→ **Set problem**: Turn the entries in the stretch from the line containing "Uncheck the SR250700001 return row checkbox" through the line containing "[x=374, y=240]" into a two-column CSV with the columns instruction and coordinates. Use one row per entry, with each value in a single quoted field, line breaks replaced by spaces, and the pictures left out.

→ **Supplied material**:
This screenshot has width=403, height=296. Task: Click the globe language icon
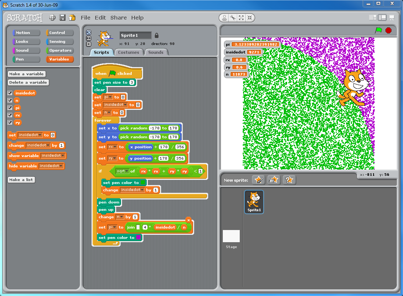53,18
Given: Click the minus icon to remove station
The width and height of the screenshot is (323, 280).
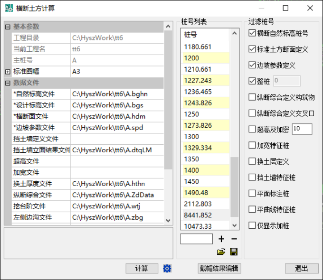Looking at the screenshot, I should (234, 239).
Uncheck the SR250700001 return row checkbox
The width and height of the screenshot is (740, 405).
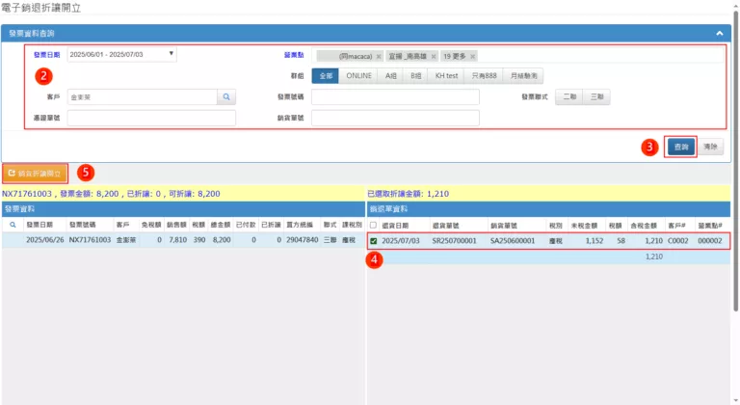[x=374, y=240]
* * *
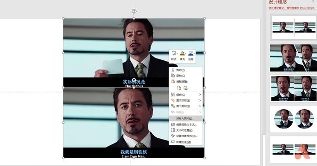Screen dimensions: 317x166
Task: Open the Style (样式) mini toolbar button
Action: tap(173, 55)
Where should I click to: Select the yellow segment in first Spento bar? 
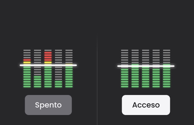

→ **Task output**:
instruction,coordinates
"Uncheck the SR250700001 return row checkbox The width and height of the screenshot is (740, 405).","[x=374, y=240]"